Alternatif müzik grubu Gevende’nin üçüncü stüdyo albümü ‘Kırınardı’, tüm dijital platformlarda yayınlandı. Baykuş Müzik etiketiyle satışa sunulan albümün plak kaydı ise 15 Mart’ta Shalgam Records etiketiyle çıkacak. 28 Şubat Salı akşamı Babylon’da bir lansman konseri veren Gevende’nin üyelerinden Ahmet Kenan Bilgiç, Okan Kaya ve Gökçe Gürçay ile yeni albümü konuştuk.
‘Kırınardı’ için “gitmek ve kalmak arasındaki ikilemden, yaşadığımız mekânda üretmeye ve aslında mücadele etmeye odaklanarak bir çıkış yolu bulma hâli” diyorsunuz, bunu biraz açar mısınız?
Okan Kaya: O cümle, hepimizin ortak düşüncelerinin bir özeti gibi. Çok meşhur bir söz vardır, “Hayat, biz gelecek için planlar yaparken başımızdan geçip gidenlerdir” diye. Hep ileriyi tasarlayarak bir hayat geçiriyoruz. Bu sadece gündemle değil, geleceği düşünmeden, sadece yapmak istediğimizi yapmakla da ilgili bir cümle. İş, ancak o zaman bir yere tekabül ediyor.

# Yapılacak İşler
(a) Gevende söyleşisindeki "Hep ileriyi tasarlayarak bir hayat geçiriyoruz." cümlesini İngilizceye çevirin.
(b) Gevende söyleşisinin devamını yazın.

# Verilen Materyal

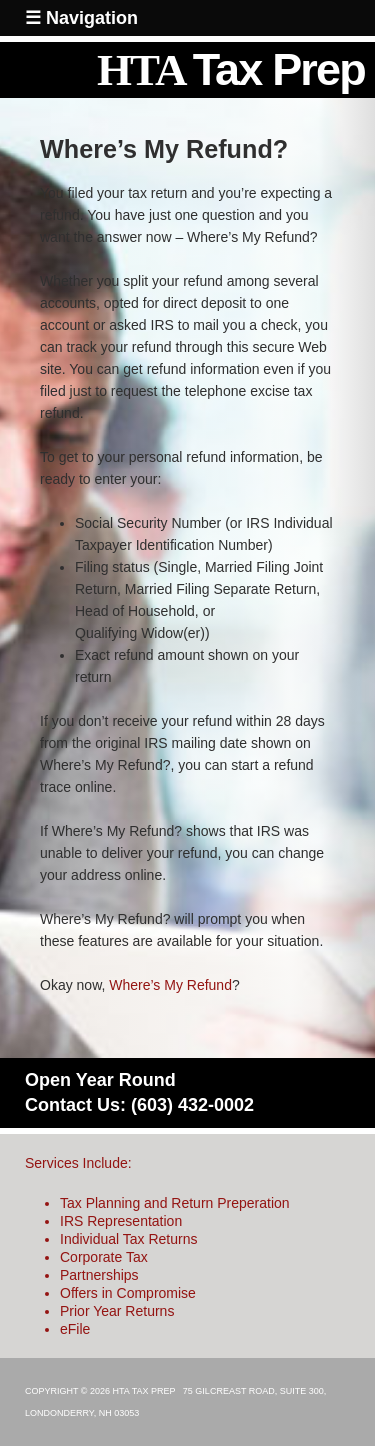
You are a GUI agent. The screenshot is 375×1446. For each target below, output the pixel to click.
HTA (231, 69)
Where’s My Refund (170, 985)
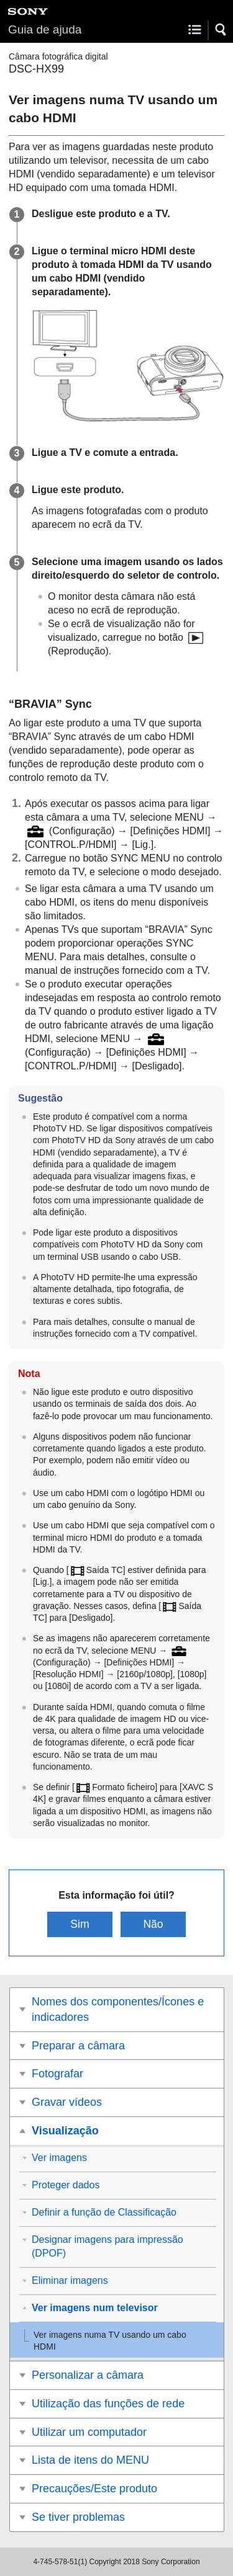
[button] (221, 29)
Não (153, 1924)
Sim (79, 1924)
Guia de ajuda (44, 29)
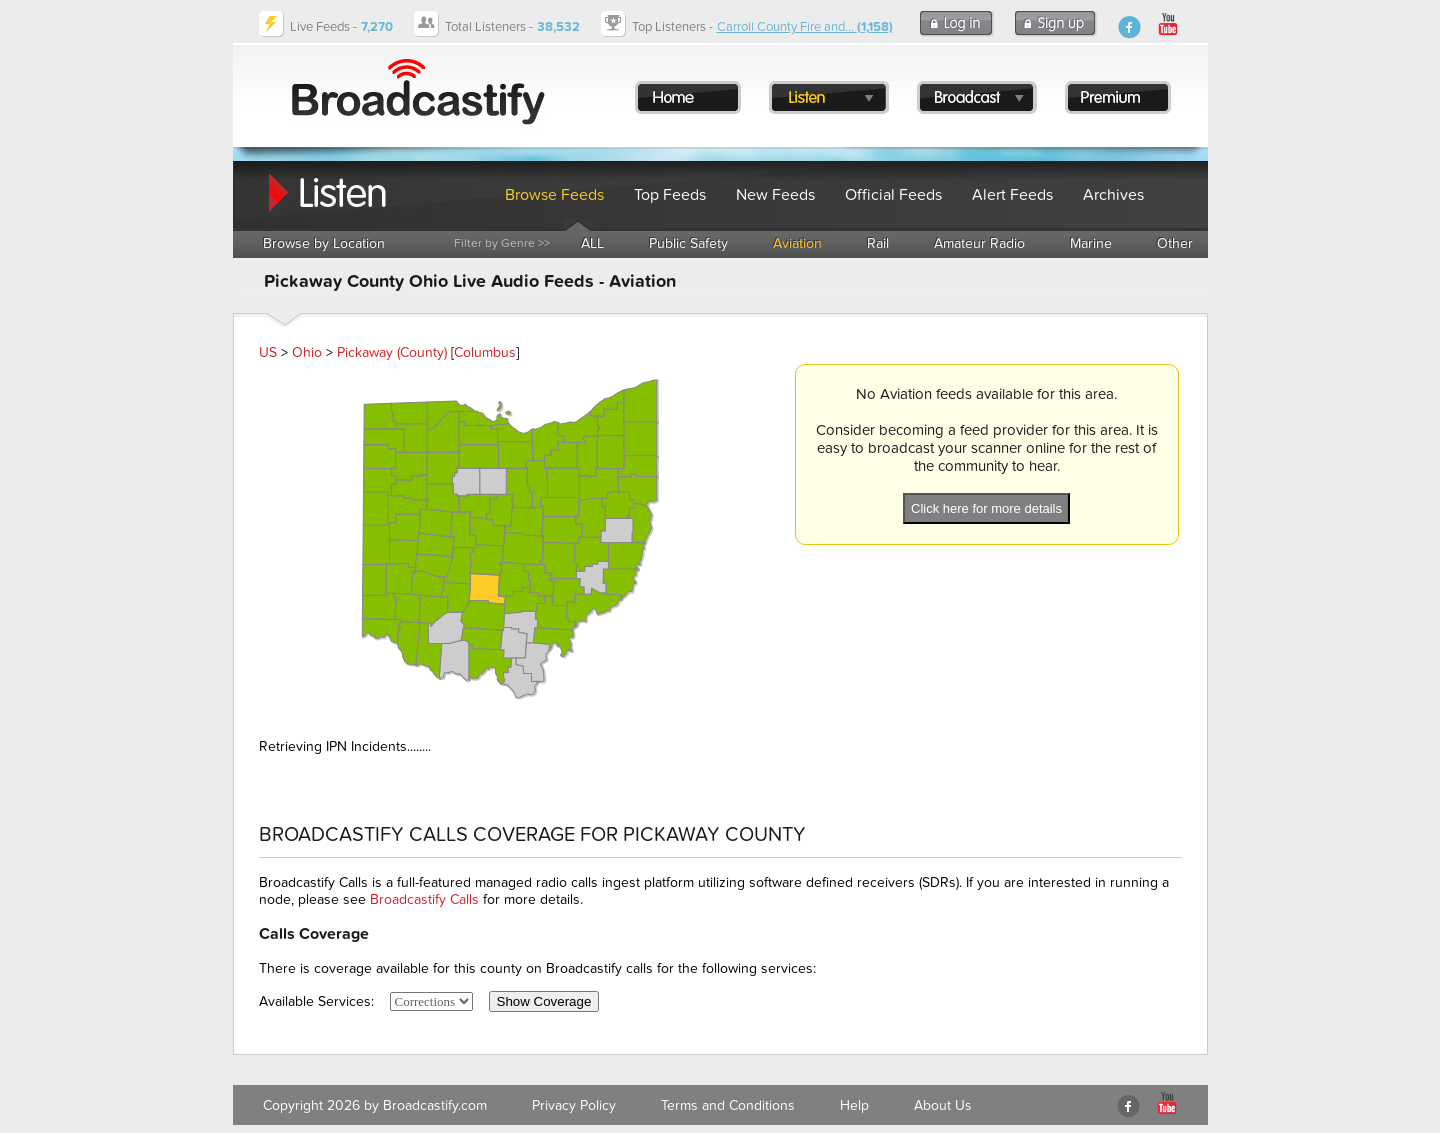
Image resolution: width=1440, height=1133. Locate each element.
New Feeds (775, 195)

# Cevap Listesi
(a) We live our lives always planning ahead.

(b)
Ahmet Kenan Bilgiç: Madonna yakın zamanlarda yaptığı bir konuşmada, 35 yıldır ABD’de yaşayan bir İranlının hikâyesini anlattı. “Bu artık tamamen benimle ABD halkı arasındaki bir şey değil. Yaşayan toplum ile yöneten toplum arasında o kadar büyük bir mesafe var ki, insanlar arasında hiçbir problem olmamasına rağmen, hükümetlerdeki üç-beş kişi arasındaki anlaşmazlık, yüzbinlerce insanın hayatına mal oluyor” dedi. Artık git gide sorunların temeline ve özüne inmeye başladık. Biz de bu gibi durumlarda üretmeye çalışıyoruz. Eğer bir savaş varsa ortada, bizim elimizde bir ‘silah’ yok, sadece yapabileceğimizin en iyisini yapmaya çalışıyoruz. Çünkü bu şekilde hayatı idame ettirmek zorundayız. Karşı tarafla mücadelende en verimli cevabı, uzun vadede en iyi şeyi üreterek, büyük bir iz bırakarak verirsin. Bizim de yapabileceğimiz başka bir şey yoktu, albümün sıkıştığı ve sonrasında özgürleştiği yer de bu oldu. Kısa vadede somut bir çözüm getirmesek de en azından hayatın aktığını hatırlayalım, umutsuzluğa çok alışkın bu karamsarlık içinde yuvarlanmadan kafayı kaldıralım, bir nefes olalım diye elimizden geleni en iyi şekilde yapmaya çalıştık.
Albüm hazırlıkları ne kadar sürdü?
A. K. B.: Aslında takvim çok dağınık. Son albüm beş sene önce çıkmıştı. Bu beş sene içinde dönem dönem çalışmalarımız olsa da, ‘Kırınardı’na en çok geçen yıl ağırlık verdik.
Sık sık albüm yapan bir grup değilsiniz. Farklı projeler arasında geçen zamanlar albümlerinize nasıl yansıyor? Sound’unuzda ne gibi değişiklikler oluyor?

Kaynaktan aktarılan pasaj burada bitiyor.